Whether you’re a home user or a system/network administrator at a large site, monitoring your Linux system helps you in many ways – possibly more than you currently know.
For example, you have important work-related documents on your laptop and one fine day, the hard drive decides to die on you without even saying goodbye. Since most users don’t make backups, you’ll have to call your boss and tell him the latest financial reports are gone. Not nice. But if you used a regularly started (at boot or with cron) disk monitoring and reporting piece of software, like smartd for example, it will tell you when your drive(s) start to become weary. Between us, though, a hard drive may decide to go belly up without warning, so backup your data.

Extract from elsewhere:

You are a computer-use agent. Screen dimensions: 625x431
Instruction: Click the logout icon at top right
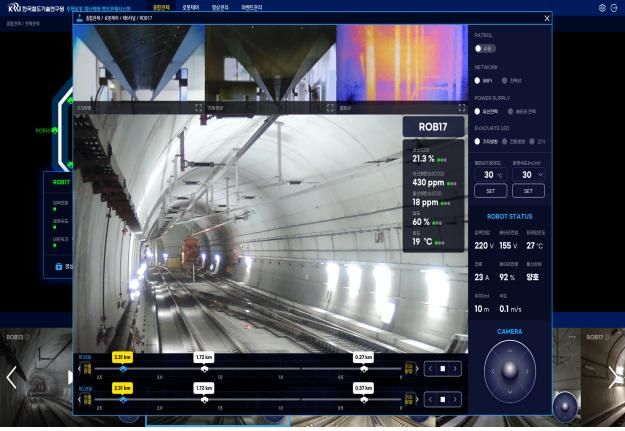pyautogui.click(x=615, y=7)
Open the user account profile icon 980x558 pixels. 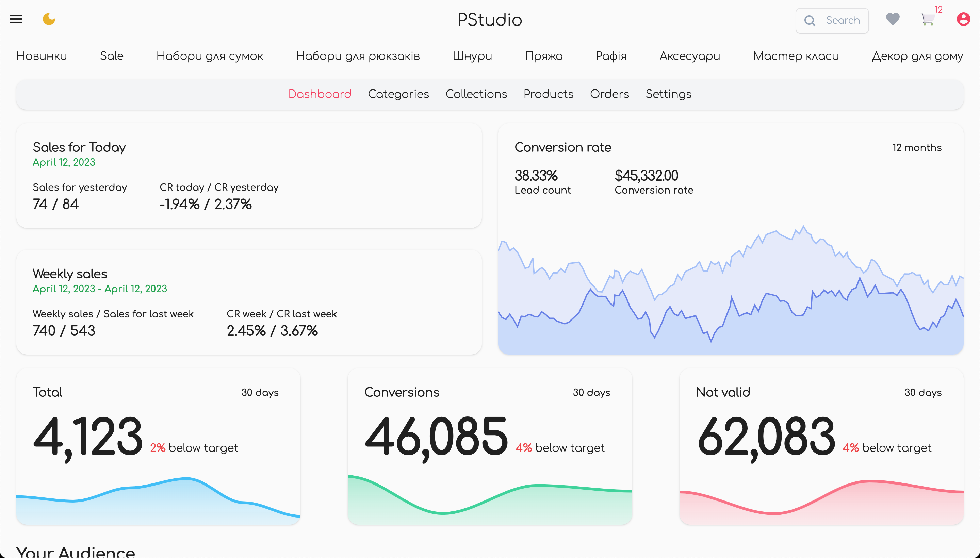(x=963, y=19)
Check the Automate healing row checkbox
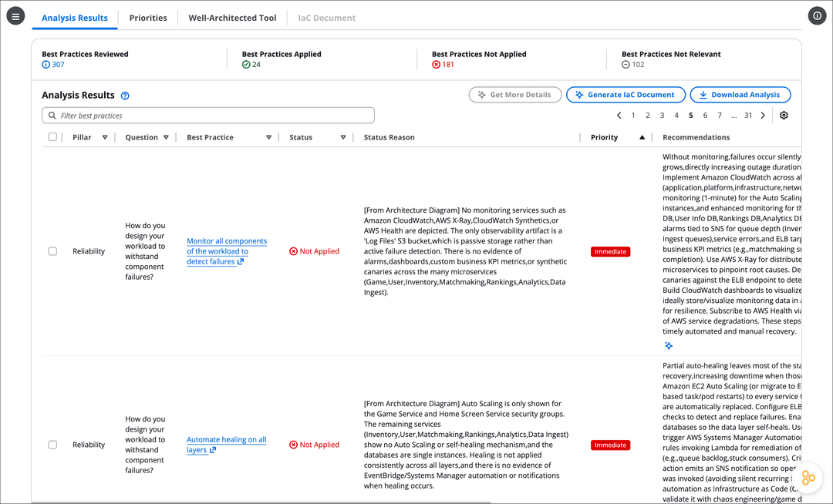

This tutorial will deal with everything related to system monitoring, whether it’s network, disk or temperature. This subject usually can form enough material for a book, but we will try to give you only the most important information in order to get you started, or, depending on experience, have all the info in one place. You are expected to know your hardware and have basic sysadmin skills, but regardless where you’re coming from, you’ll find something useful here.
In this tutorial you will learn:
- How to monitor system temperature
- How to monitor hard disk and input/output
- How to use network monitoring tools
- How to monitor system CPU, memory, and running processes
|Category||Requirements, Conventions or Software Version Used|
|System||Any Linux system|
|Other||Privileged access to your Linux system as root or via the
# – requires given linux commands to be executed with root privileges either directly as a root user or by use of
$ – requires given linux commands to be executed as a regular non-privileged user
Linux Hardware Monitoring Tools
The following sections will introduce tools for different jobs, such as the monitoring of temperature, hard drive status, network, system processes, etc. We’ll show you the commands to install these tools on Debian and Ubuntu based systems. For others following along, you should use your package manager to search for the proper package name, as sometimes they go by slightly different names.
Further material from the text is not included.